THE AUDITORY MODELING TOOLBOX

This documentation applies to the most recent AMT version (1.6.0).

View the help

Go to function

LI2020
Sound externalization in reverberant spaces

Program code:

function [E] = li2020(target_direct,template_direct,target_brir,template_brir,varargin)
%LI2020 Sound externalization in reverberant spaces
%
%   Usage:    E = li2020(target_direct,template_direct,target_brir,template_brir)
% 
%   Input parameters:
%     target_direct  : Binaural impulse responses or head-related impulse response
%                      of the target sound. Size: (*time x ear*).
%     template_direct: Binaural impulse response or head-related impulse response
%                      of the template sound.
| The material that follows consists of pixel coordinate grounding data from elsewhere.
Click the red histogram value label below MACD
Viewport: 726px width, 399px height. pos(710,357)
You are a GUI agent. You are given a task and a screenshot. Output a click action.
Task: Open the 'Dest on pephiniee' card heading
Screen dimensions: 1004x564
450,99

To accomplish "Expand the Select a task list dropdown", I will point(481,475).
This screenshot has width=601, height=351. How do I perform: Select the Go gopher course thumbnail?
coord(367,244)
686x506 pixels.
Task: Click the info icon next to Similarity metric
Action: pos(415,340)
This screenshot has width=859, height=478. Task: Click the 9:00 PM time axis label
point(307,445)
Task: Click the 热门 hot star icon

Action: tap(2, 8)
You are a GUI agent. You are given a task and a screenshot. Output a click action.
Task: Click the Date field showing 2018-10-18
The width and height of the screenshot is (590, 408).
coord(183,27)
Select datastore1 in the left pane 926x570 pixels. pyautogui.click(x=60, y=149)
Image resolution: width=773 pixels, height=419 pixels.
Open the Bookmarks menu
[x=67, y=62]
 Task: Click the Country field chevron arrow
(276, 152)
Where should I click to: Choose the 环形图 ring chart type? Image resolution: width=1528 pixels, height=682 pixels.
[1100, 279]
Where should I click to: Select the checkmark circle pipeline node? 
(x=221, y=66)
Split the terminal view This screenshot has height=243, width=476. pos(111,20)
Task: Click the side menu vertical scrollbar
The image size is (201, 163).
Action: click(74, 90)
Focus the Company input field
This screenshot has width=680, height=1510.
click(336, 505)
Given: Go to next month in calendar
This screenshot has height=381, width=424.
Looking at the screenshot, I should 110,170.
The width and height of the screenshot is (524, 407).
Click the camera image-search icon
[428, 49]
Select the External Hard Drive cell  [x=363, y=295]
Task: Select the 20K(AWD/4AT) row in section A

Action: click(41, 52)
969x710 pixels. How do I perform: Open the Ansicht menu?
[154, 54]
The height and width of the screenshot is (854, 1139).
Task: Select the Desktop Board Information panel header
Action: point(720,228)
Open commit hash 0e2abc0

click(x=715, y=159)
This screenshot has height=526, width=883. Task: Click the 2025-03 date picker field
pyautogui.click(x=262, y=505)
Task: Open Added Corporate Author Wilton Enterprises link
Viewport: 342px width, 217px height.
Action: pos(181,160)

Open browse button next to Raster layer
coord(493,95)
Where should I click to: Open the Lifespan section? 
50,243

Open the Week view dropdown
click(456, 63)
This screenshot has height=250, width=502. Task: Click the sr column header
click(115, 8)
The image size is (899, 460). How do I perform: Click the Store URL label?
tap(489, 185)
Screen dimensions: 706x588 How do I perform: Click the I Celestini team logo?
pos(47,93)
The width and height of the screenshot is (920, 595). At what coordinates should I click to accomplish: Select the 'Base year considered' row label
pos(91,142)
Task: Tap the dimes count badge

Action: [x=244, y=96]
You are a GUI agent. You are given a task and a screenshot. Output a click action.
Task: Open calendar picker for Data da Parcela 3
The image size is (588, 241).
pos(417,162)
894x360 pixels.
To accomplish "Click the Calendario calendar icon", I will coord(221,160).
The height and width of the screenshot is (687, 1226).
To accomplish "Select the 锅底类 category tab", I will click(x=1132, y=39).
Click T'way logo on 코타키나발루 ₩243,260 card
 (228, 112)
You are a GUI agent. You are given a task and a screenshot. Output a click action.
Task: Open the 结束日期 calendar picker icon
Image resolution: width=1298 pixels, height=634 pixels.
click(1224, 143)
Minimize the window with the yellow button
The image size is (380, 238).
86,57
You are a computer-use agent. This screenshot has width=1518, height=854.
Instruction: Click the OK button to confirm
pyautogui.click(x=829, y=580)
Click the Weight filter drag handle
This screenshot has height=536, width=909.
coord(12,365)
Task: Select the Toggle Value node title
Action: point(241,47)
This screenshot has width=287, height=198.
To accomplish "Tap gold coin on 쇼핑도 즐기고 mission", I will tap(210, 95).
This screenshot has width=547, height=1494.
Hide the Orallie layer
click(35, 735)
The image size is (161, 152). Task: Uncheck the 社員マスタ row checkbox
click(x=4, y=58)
Size: (*time x ear*).
%     target_brir    : Binaural *room* impulse responses of the target.
%     template_brir  : Binaural *room* impulse responses of the template.
% 
%   Output parameters: 
%     E         : Predicted degree of externalization.
%
%
%   Examples:
%
%   Anechoic signal (rendered with HRTFs or direct sound part of BRIRs):
%
%     E = Li2020(tar_HRIR,tem_HRIR,[],[],'stim',stimulus,'fs',44100,'fsstim',44100,'flow',200, 'fhigh',16000, 'space',1);  
%
%   Reverberant signal (rendered with BRIRs with unkonwn direct sound part):
%
%     E = Li2020([],[],tar_BRIR,tem_BRIR,'stim',stimulus,'fs',44100,'fsstim',44100,'flow',200, 'fhigh',16000, 'space',1);  
%
%   Reverberant signal (rendered with BRIRs with konwn direct part (HRTFs)):
%
%     E = Li2020(tar_BRIR_dir,tem_BRIR_dir,tar_BRIR,tem_BRIR,'stim',stimulus,'fs',44100,'fsstim',44100,'flow',200, 'fhigh',16000, 'space',1);  
%
%   The implementation is based on baumgartner2021.m
%   See also: exp_li2020 baumgartner2021 exp_baumgartner2021 data_li2020 sig_li2020
%
%
%   References:
%     S. Li, R. Baumgartner, and J. Peissig. Modeling perceived
%     externalization of a static, lateral sound image. Acta Acustica, 4(5),
%     2021.
%     
%
%   Url: http://amtoolbox.org/amt-1.6.0/doc/models/li2020.php


%   #StatusDoc: Perfect
%   #StatusCode: Perfect
%   #Verification: Unknown
%   #Requirements: M-Signal M-Image
%   #Author: Song Li (2020), Institute of Communications Technology, Leibniz University of Hannover, Germany

% This file is licensed unter the GNU General Public License (GPL) either 
% version 3 of the license, or any later version as published by the Free Software 
% Foundation. Details of the GPLv3 can be found in the AMT directory "licences" and 
% at <https://www.gnu.org/licenses/gpl-3.0.html>. 
% You can redistribute this file and/or modify it under the terms of the GPLv3. 
% This file is distributed without any warranty; without even the implied warranty 
% of merchantability or fitness for a particular purpose. 


%% Check input
definput.import={'baumgartner2014','baumgartner2014_pmv2ppp','localizationerror','amt_cache'};
definput.keyvals.JND = 1;
definput.keyvals.cueWeights = [2.5,1.7,0.9,2.8,0.6]; % weightings for the acoustic cues:
%[b_ILD, b_SG, b_w, b_ILD_TSD, b_lamda] 
definput.keyvals.ILD_sd_ref = 2.1; % ILD_TSD_ref = ([2.2 2.0 2.2 2.0 2.2]);
definput.keyvals.ILD_sd_temp = 0.67;% ILD_TSD_temp = ([0.7254 0.6011 0.7415 0.6635 0.6432]); ILD TSDs in anechoic chamber

[flags,kv]=ltfatarghelper(...
  {'fs','stim','space','do','flow','fhigh','fsstim','bwcoef'},definput,varargin);

  
  if(isempty(target_direct)||isempty(template_direct))
  % direct sound part is truncated from BRIRs      
    win_ramp_down = hann(round(0.001*kv.fs),'symmetric'); 
    win_echo=[ones(round(0.0025*kv.fs),1);win_ramp_down(round(length(win_ramp_down)/2):end);zeros(length(target_brir)-round(0.0025*kv.fs)-round(length(win_ramp_down)/2-1)-2,1)];
       
    target = permute(target_brir.*win_echo,[1,3,2]);
    template = permute(template_brir.*win_echo,[1,3,2]); 

    
  else
        % direct sound part and BRIRs are given 
        if(~isempty(target_brir)||~isempty(template_brir))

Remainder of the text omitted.